BEGIN Input data

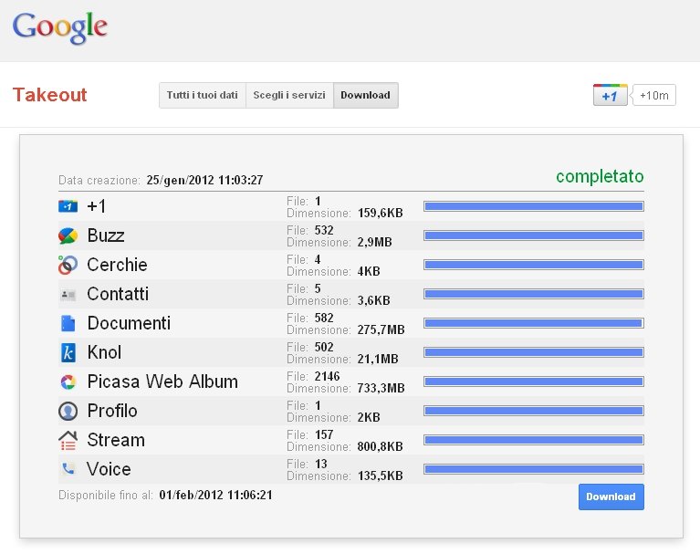Select the Stream house icon
The height and width of the screenshot is (554, 700).
pyautogui.click(x=68, y=440)
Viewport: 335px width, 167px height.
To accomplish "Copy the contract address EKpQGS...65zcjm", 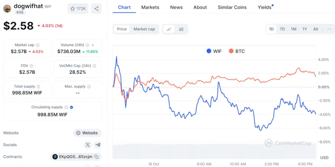I will pos(96,157).
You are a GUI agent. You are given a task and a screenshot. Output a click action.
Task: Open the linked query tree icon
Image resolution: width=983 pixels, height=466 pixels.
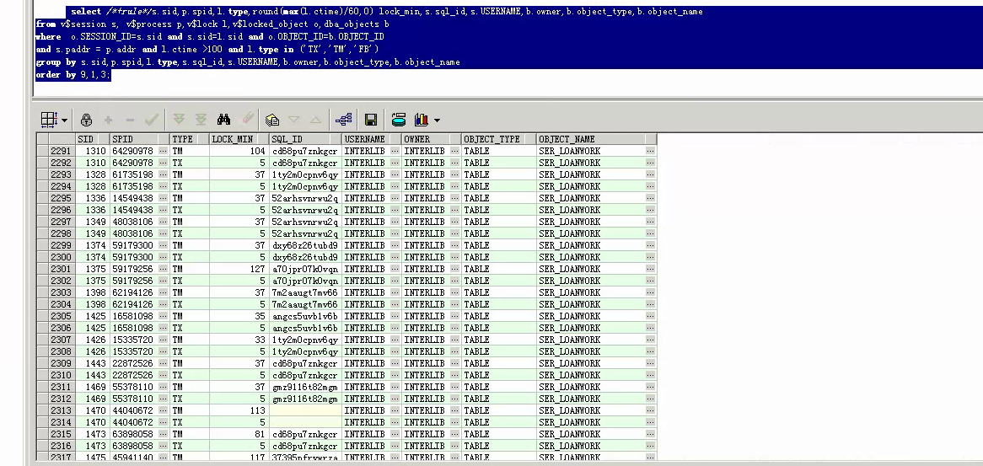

END Input data

*Task goal*: Exactly as they appear, repeat the lines from the one containing "Task: Open the linked query tree icon" through the last line of the entries, counting both ends. Pictures stay out.

*Output*:
Task: Open the linked query tree icon
Image resolution: width=983 pixels, height=466 pixels.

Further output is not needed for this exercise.